● WHAT NEEDS TO BE DONE
Print exactly the line that contains "Given: Sort by the Region Name column header" along with every line beneath it to the end of the records below, and omit pictures.

● DATA EXCERPTS
####
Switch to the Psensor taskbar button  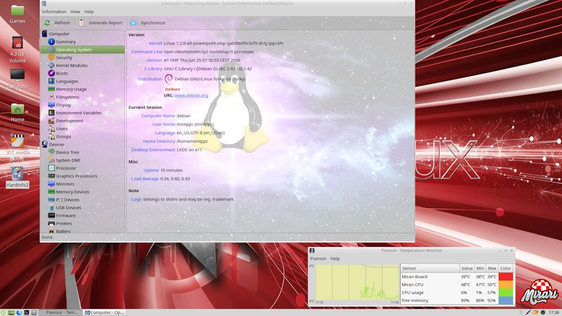point(60,312)
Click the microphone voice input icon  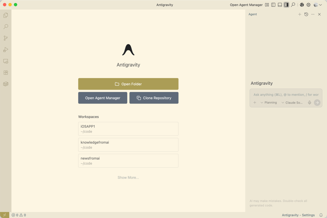click(309, 103)
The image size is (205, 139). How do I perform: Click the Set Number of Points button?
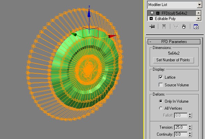pyautogui.click(x=173, y=60)
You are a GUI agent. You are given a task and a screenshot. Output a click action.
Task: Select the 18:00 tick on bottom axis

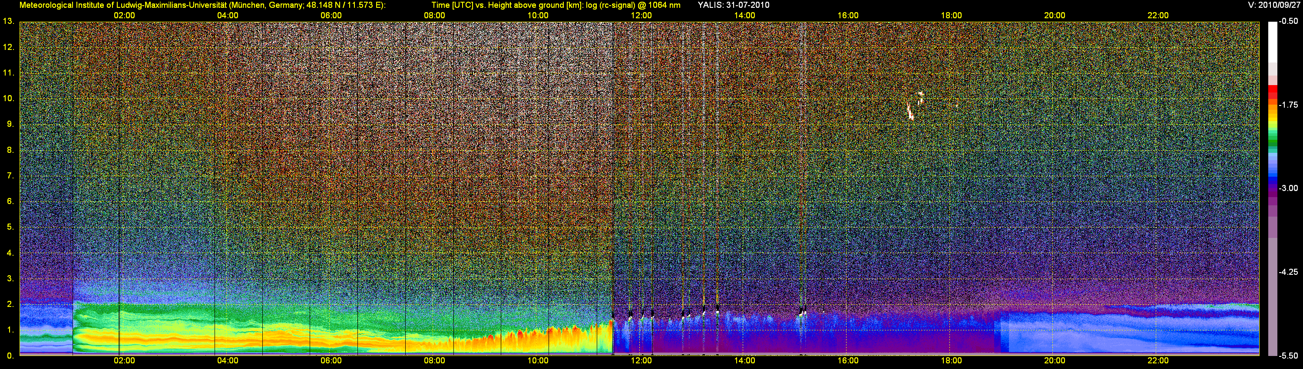(x=951, y=360)
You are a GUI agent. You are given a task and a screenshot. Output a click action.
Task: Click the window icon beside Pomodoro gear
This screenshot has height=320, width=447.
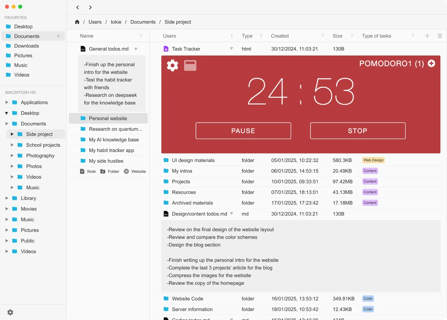point(190,65)
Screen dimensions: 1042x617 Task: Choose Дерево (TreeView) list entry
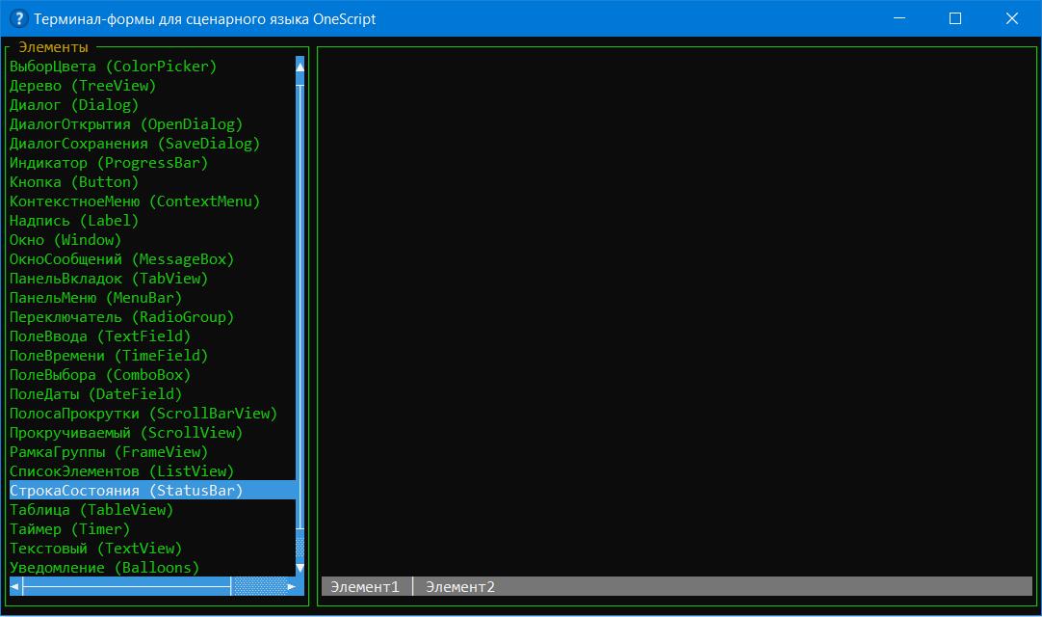82,86
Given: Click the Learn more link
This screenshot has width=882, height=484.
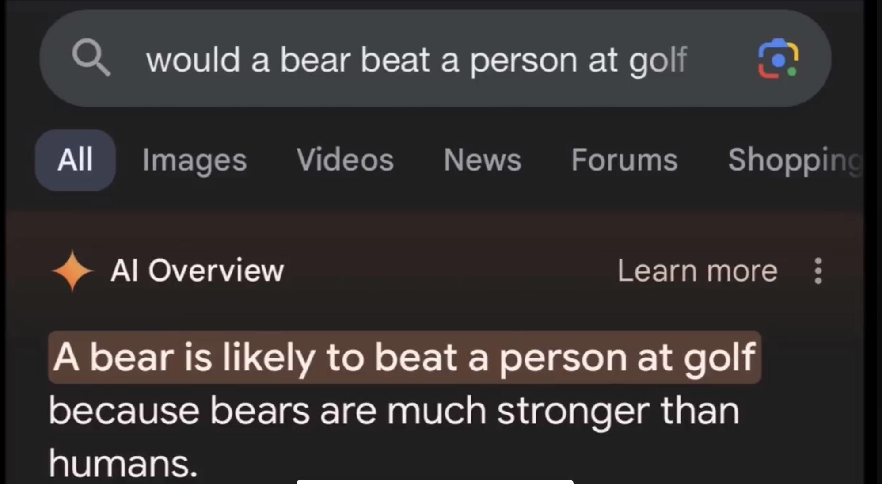Looking at the screenshot, I should pyautogui.click(x=697, y=271).
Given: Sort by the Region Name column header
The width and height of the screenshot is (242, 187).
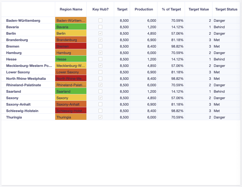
####
● WRITTEN REPLY
Given: Sort by the Region Name column header
The width and height of the screenshot is (242, 187).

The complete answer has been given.